■ 課題一覧:
(1) 韓国の限界企業に関する抜粋のうち、「内部留保が薄ければ、金融機関」で始まり「済全体を揺さぶることになる。」で終わる部分を、一字一句違えずに打ち直しなさい。
(2) 韓国の限界企業を論じた抜粋を、最後の文の後から書き継ぎなさい。

___ 抜粋 ___

内部留保が薄ければ、金融機関からの借入れに頼らざるを得なくなる。韓国の全国経済人連帯会議(全経連)の報告書「OECD国家限界企業比率分析(2021年)」によると、2021年の韓国の限界企業の比率は18.5%と、OECD(経済協力開発機構)加盟25カ国の平均(15.2%)より3.3ポイントも高かった。韓国は、OECD加盟国の中で6番目に高い値だ。

限界企業にドミノ崩壊が生じる場合、金融機関の不良債権になって、韓国経済全体を揺さぶることになる。

限界企業とは、営業利益で利子も返済できない状況(インタレスト・カバレッジ・レシオ1未満)が3年以上続いている企業をいう。この「幽霊企業」が、韓国で2割近くも存在するのは、韓国経済の生産性を著しく引き下げる「お荷物」だ。

本来ならば、こうした非生産的企業を整理し、その労働力は生産性の高い企業へ移動させるべきである。韓国の硬直化した労働市場が、これを阻んでいるのだ。なんとも矛楯した話だが、どうにもならないのである。

___ データ欄 ___

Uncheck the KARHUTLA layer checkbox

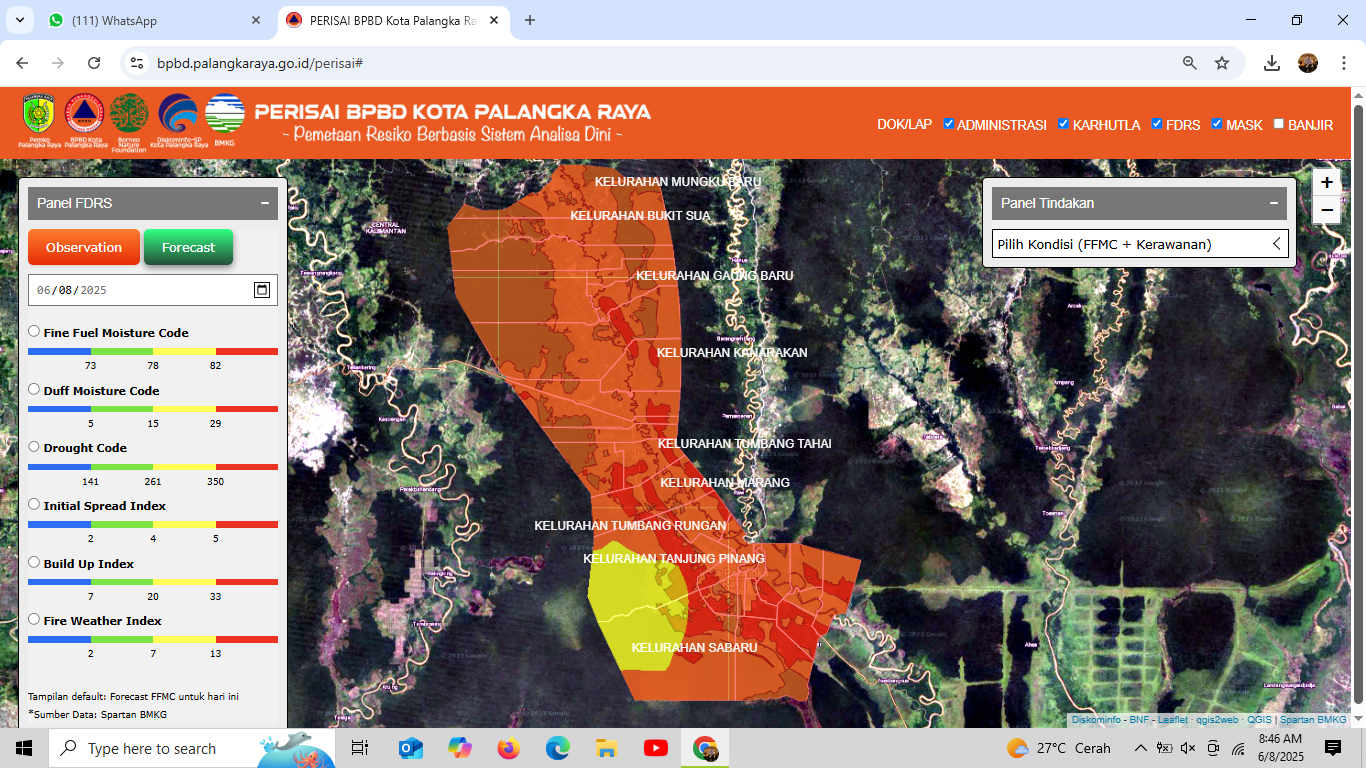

___

■ 課題別解答:
(1)
内部留保が薄ければ、金融機関からの借入れに頼らざるを得なくなる。韓国の全国経済人連帯会議(全経連)の報告書「OECD国家限界企業比率分析(2021年)」によると、2021年の韓国の限界企業の比率は18.5%と、OECD(経済協力開発機構)加盟25カ国の平均(15.2%)より3.3ポイントも高かった。韓国は、OECD加盟国の中で6番目に高い値だ。

限界企業にドミノ崩壊が生じる場合、金融機関の不良債権になって、韓国経済全体を揺さぶることになる。

(2)
限界企業の比率が、最も低いのは日本で3.2%である。韓国は、日本と比較して5.8倍にも達している。日本は「ゼロ金利」であるから支払利子が低いはずである。ただ、業績の悪い企業には貸倒れリスクを折り込んだ貸付金利になっているであろう。こういう条件を勘案しても、日本企業の限界企業比率は、それなりに内部留保を擁している結果と見られる。韓国企業の状況とは、大きく異なっていると判断できるのだ。

高い自営業者比率の問題点は

韓国の暗い話は未だ続く。全国経済人連帯連合会は12月、全国のレストラン業や卸小売業などの自営業者500人を対象に「自営業者の2022年実績および2023年展望 アンケート調査」を行なった。その結果、自営業者の4割が、「今後3年内に廃業を考慮している」と答えた。

廃業を考慮する主な理由は、次のようなものである。

1)営業実績の持続的な悪化:26.4%
2)景気回復展望が不透明:16.1%
3)資金事情の悪化および借入償還負担:15.1%

韓国の自営業者比率は約24.64%(2019年)で、OECD加盟国で最も高い水準である。この裏には、深い意味を持っている。韓国は、何でも「一番」であることを自慢するが、これだけは自慢できない「一番」であろう。それは、労働市場が流動化されていない結果、企業務めを辞めると再就職の機会が乏しいので、自営業に転じるほかないという苦渋の選択結果である。会社勤めと自営業を比べて、どちらが経済的に楽であるか。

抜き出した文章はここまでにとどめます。